Take the entries below and print only the lines from the one with "Task: Add a node after Respond to Webhook" through the one with "508x383 pixels. Task: Go", exactly as they stand, both ends included.

[INFORMATION PROVIDED]
——————

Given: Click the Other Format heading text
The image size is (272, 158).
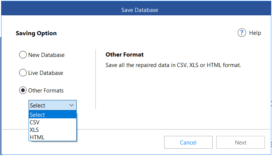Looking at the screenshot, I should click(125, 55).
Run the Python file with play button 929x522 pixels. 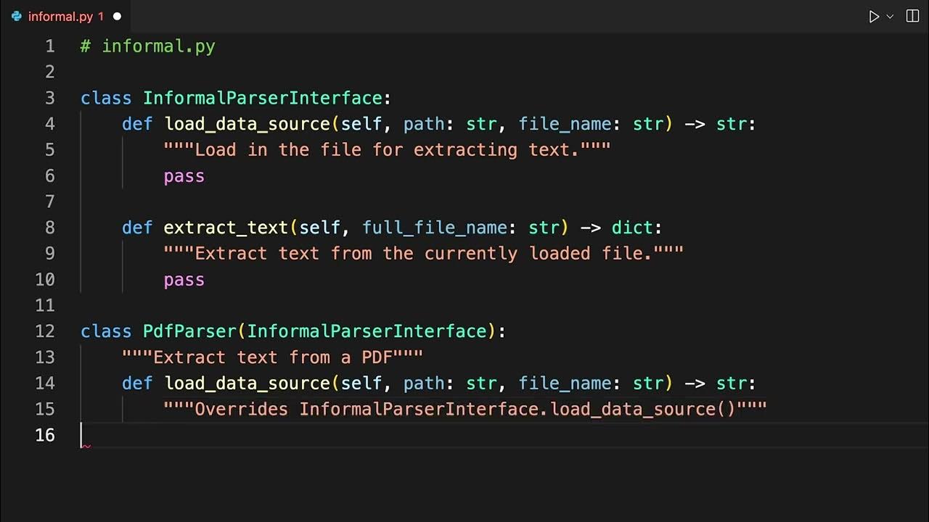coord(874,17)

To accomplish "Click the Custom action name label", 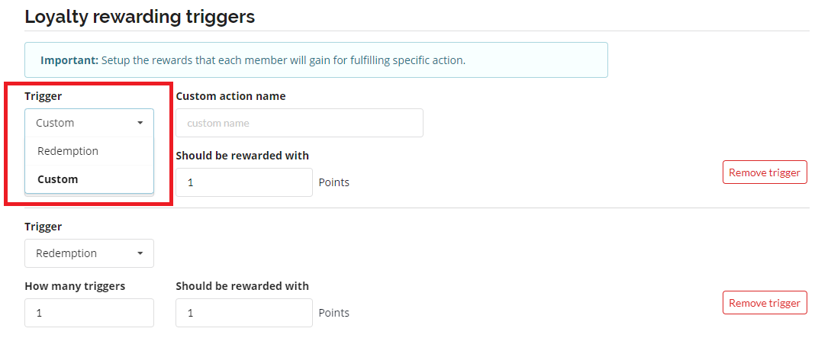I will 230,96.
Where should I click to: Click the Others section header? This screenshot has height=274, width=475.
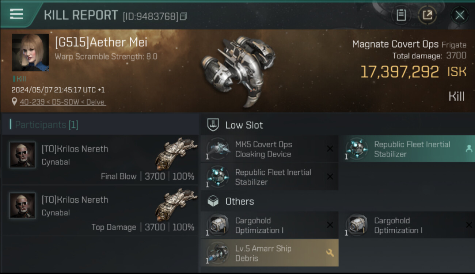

——————

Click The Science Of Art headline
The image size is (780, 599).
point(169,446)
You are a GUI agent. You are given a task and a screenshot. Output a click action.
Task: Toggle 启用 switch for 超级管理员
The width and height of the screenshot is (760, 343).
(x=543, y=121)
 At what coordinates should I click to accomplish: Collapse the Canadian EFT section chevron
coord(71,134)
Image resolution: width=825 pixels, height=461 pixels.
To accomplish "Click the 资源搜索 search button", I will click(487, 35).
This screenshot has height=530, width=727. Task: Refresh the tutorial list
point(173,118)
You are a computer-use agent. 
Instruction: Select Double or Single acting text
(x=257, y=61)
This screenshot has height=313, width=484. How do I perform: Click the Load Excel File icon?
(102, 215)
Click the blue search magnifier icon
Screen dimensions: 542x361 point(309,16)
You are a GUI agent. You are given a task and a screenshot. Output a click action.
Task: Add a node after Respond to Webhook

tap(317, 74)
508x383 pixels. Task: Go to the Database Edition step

——————

[EXERCISE RESPONSE]
Task: Add a node after Respond to Webhook

tap(317, 74)
508x383 pixels. Task: Go to the Database Edition step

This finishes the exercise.